• [課題一覧]:
• A. 本文の「いかがでしょうか。お父様の何」から「接練習(本編)に生かしてまいりましょう。」までのすべてを、一字一句変えずに書き写しなさい。
• B. 本文で紹介されている父親の応答によると、娘が数年間毎週通い続けている教室は何ですか。

いかがでしょうか。お父様の何気ないお話から伺える謙虚な人となり、ご家庭の文化、知性が伝わる応答ですし、何も特別なことでなくて良いのです。

質問は違えど、学校は先ずお父様の人間性を知りたい訳ですから自慢に陥らないよう注意が必要です。
そして、何を問われても兎に角ご家庭内の温かなご様子をお知りになりたいことを念頭に置き、応答するよう心掛けて下さい。
お子さまをダイヤモンドの原石と例えるならばご家庭はこの原石をどのように捉えて日々研磨しているのか、ここをお知りになりたい訳です。

こちらも、以前の方のご回答より、とても良い内容をお寄せ下さいましたお父様の応答をご紹介させて頂きます。

「娘は私のものづくり好きが似てきたと思います。私は幼少期からブロック遊びが大好きで、大学ではロボットやVRの研究をし、今では街づくりに発展しています。娘は家で大量に取り溜めた空き箱などで、様々な工作物を作っています。大きな段ボールで作ったお気に入りの車に、弟と乗って遊ぶ姿は、昔の自分を見ている様で不思議な感覚を覚えます。数年間、毎週楽しみにして通い続けている、科学実験教室やレゴ教室では、世の中の仕組みやプログラミングを自然に楽しく学んでおります。将来は、ものづくりでも何でも、自分の好きなことで、世の中の人々を幸せにする社会貢献が出来るよう、私たちは見守っていきたいと思います。」

ご家庭ならではの具体性が伴っていて、学校が問いたい本質もよく捉えられていて素晴らしいです。この調子で面接練習(本編)に生かしてまいりましょう。

以上となります。
引き続き、次回の課題もお願い申し上げます。

• [提供項目]:
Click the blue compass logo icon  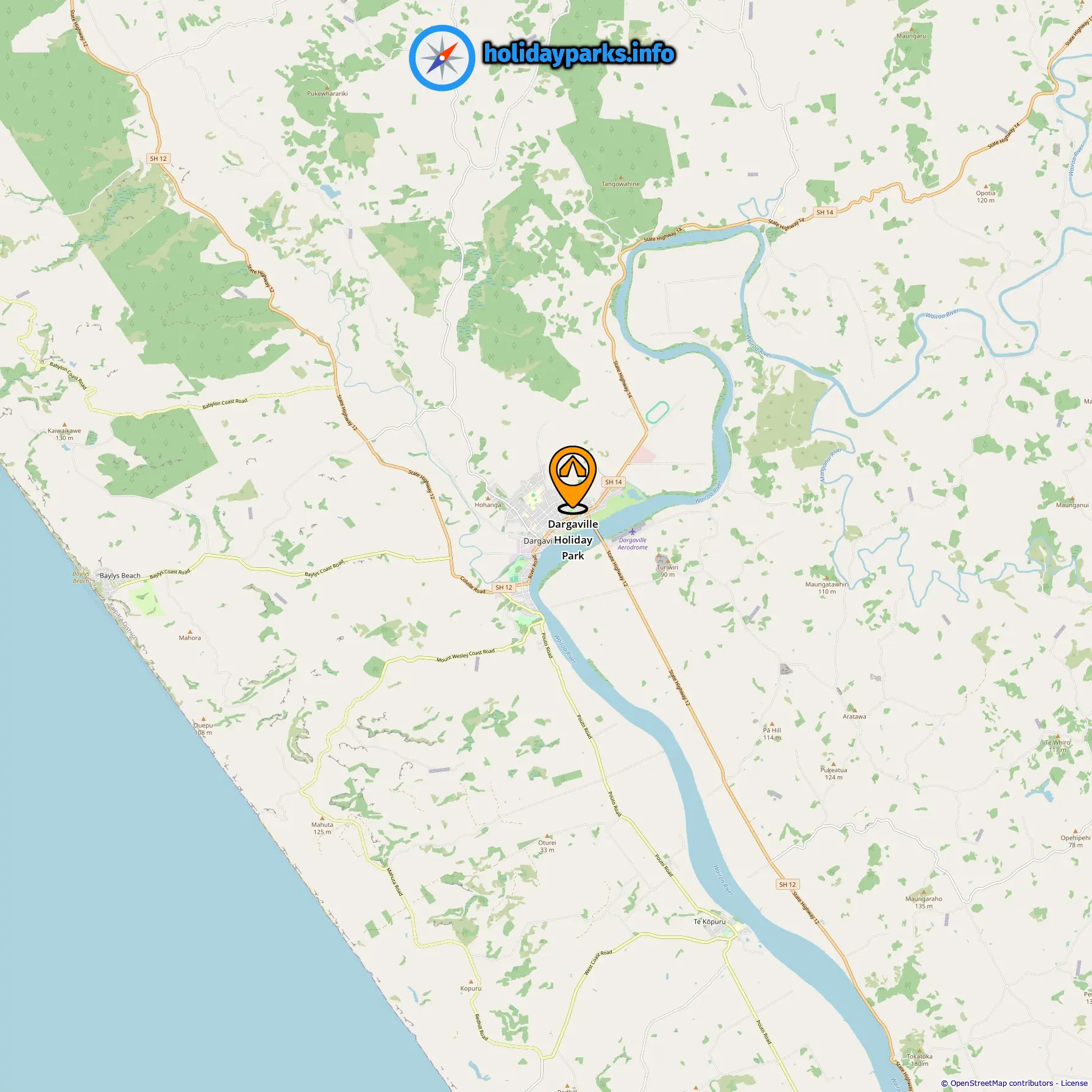[442, 58]
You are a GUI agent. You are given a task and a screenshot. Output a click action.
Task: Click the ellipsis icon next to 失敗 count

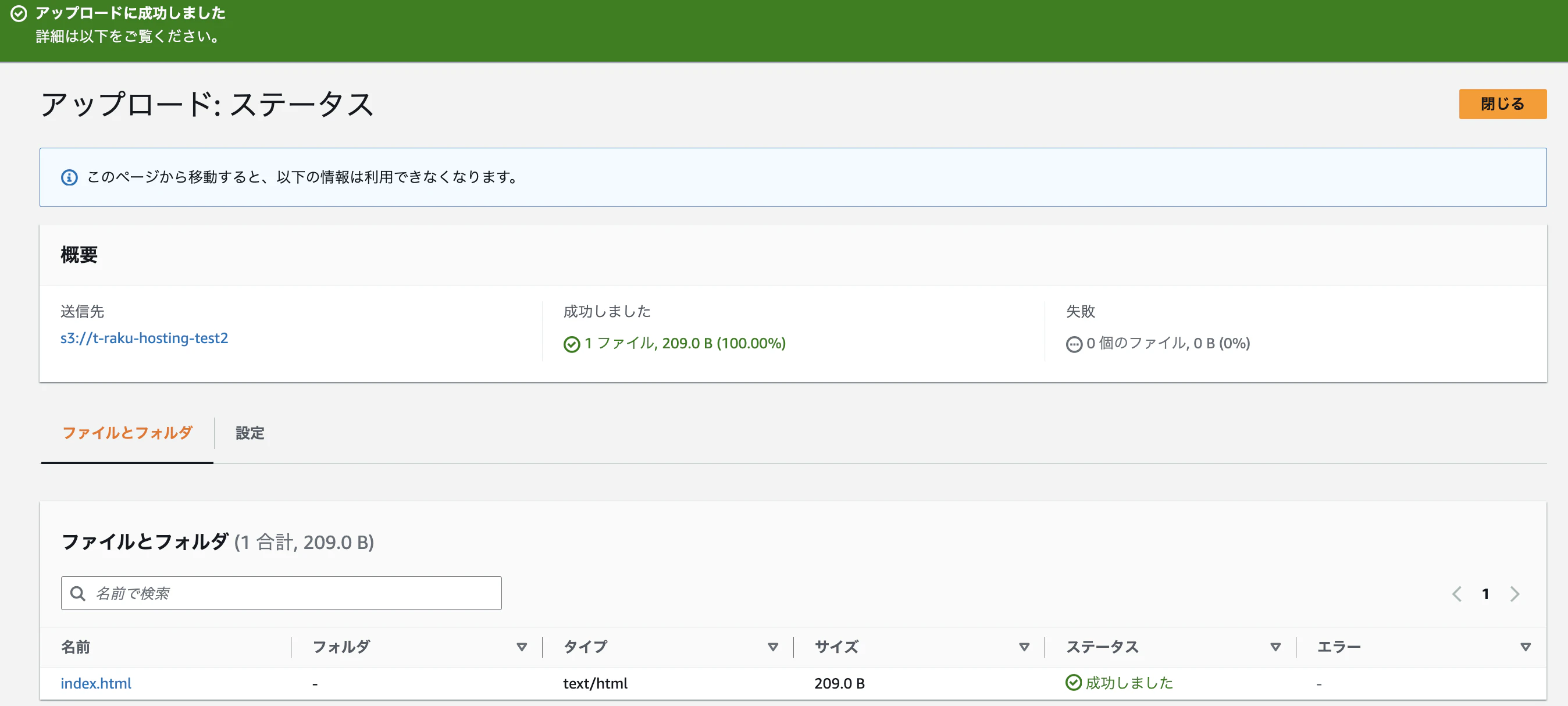(x=1074, y=344)
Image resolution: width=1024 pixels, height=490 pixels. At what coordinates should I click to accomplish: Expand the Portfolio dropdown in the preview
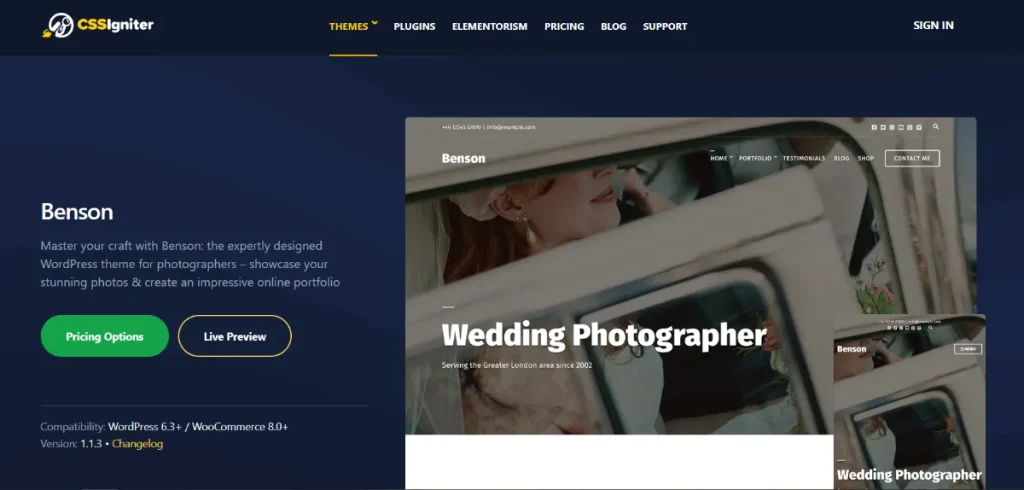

• [解答]:
• A.
いかがでしょうか。お父様の何気ないお話から伺える謙虚な人となり、ご家庭の文化、知性が伝わる応答ですし、何も特別なことでなくて良いのです。

質問は違えど、学校は先ずお父様の人間性を知りたい訳ですから自慢に陥らないよう注意が必要です。
そして、何を問われても兎に角ご家庭内の温かなご様子をお知りになりたいことを念頭に置き、応答するよう心掛けて下さい。
お子さまをダイヤモンドの原石と例えるならばご家庭はこの原石をどのように捉えて日々研磨しているのか、ここをお知りになりたい訳です。

こちらも、以前の方のご回答より、とても良い内容をお寄せ下さいましたお父様の応答をご紹介させて頂きます。

「娘は私のものづくり好きが似てきたと思います。私は幼少期からブロック遊びが大好きで、大学ではロボットやVRの研究をし、今では街づくりに発展しています。娘は家で大量に取り溜めた空き箱などで、様々な工作物を作っています。大きな段ボールで作ったお気に入りの車に、弟と乗って遊ぶ姿は、昔の自分を見ている様で不思議な感覚を覚えます。数年間、毎週楽しみにして通い続けている、科学実験教室やレゴ教室では、世の中の仕組みやプログラミングを自然に楽しく学んでおります。将来は、ものづくりでも何でも、自分の好きなことで、世の中の人々を幸せにする社会貢献が出来るよう、私たちは見守っていきたいと思います。」

ご家庭ならではの具体性が伴っていて、学校が問いたい本質もよく捉えられていて素晴らしいです。この調子で面接練習(本編)に生かしてまいりましょう。

• B. 科学実験教室とレゴ教室です。